Risk factors continue accumulating. Global public debt now reaches $111 trillion—95% of worldwide GDP—and grew by $8 trillion in just one year. After decades of near-zero interest rates, central banks have raised rates sharply, making debt servicing exponentially more expensive. Political polarization intensifies across wealthy nations, complicating coherent fiscal policy-making. Climate change will require massive capital deployment at already historically elevated debt levels. Aging populations mean fewer workers supporting growing retiree numbers, straining government budgets. Most critically, the entire system depends on trust—that governments honor payment promises, that money holds value, that inflation remains manageable. Should confidence collapse, the interconnected debt web unravels instantly.
We Are the Creditors: What This Means for the Future
Returning to the fundamental question: every country carries debt, yet every country functions. Who actually lends? The answer, paradoxically, is ourselves. Through pension contributions, insurance policies, bank deposits, and savings accounts, through central banks’ balance sheets, through trade surplus recycling mechanisms, humanity collectively lends to itself. Debt represents claims of one economic segment on another—a vast, interconnected network of mutual obligations.
This system has delivered extraordinary prosperity. Governments could invest in infrastructure, research, and crisis response without constraint from immediate tax revenues. Individuals could build retirement security through bond holdings. Nations could smooth consumption across economic cycles. Financial stability became possible.
But this system is also extraordinarily fragile, especially as debt approaches unprecedented levels. Never in peacetime have governments borrowed so extensively, nor have interest payments consumed such massive budget shares. The critical question isn’t whether this arrangement continues indefinitely—history guarantees it cannot. The question becomes: how will adjustment occur? Will it happen gradually as governments slowly control deficits while growth outpaces debt accumulation? Or will it erupt suddenly in crisis, forcing painful changes compressed into brief periods?
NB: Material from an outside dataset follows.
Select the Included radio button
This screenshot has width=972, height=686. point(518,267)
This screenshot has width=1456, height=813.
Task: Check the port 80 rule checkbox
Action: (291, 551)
The margin for error is narrowing. The system has internal logic and momentum that no single actor truly controls. We have constructed something simultaneously powerful and fragile, beneficial and unstable. We ride it forward into uncertainty, every country in debt to itself, waiting to discover whether the path forward leads to managed transition or cascading collapse. The creditors—ordinary people, pensioners, savers, and institutions protecting their futures—hold the answer, though they don’t yet know it.